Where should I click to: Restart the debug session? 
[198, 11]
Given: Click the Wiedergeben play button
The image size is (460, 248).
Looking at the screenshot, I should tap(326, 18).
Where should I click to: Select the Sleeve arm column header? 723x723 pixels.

::::::

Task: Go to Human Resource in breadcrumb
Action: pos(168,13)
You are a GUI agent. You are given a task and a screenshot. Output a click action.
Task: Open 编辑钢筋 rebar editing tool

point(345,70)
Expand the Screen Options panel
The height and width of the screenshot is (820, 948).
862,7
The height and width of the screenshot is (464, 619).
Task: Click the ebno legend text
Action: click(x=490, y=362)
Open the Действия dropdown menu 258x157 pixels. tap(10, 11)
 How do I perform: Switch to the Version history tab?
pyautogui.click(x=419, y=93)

::::::

Requirement: Of the lines above, output exactly those from the line bearing "The height and width of the screenshot is (820, 948)." through the line bearing "Open the Действия", inclusive.

Response to the exercise:
The height and width of the screenshot is (820, 948).
862,7
The height and width of the screenshot is (464, 619).
Task: Click the ebno legend text
Action: click(x=490, y=362)
Open the Действия dropdown menu 258x157 pixels. tap(10, 11)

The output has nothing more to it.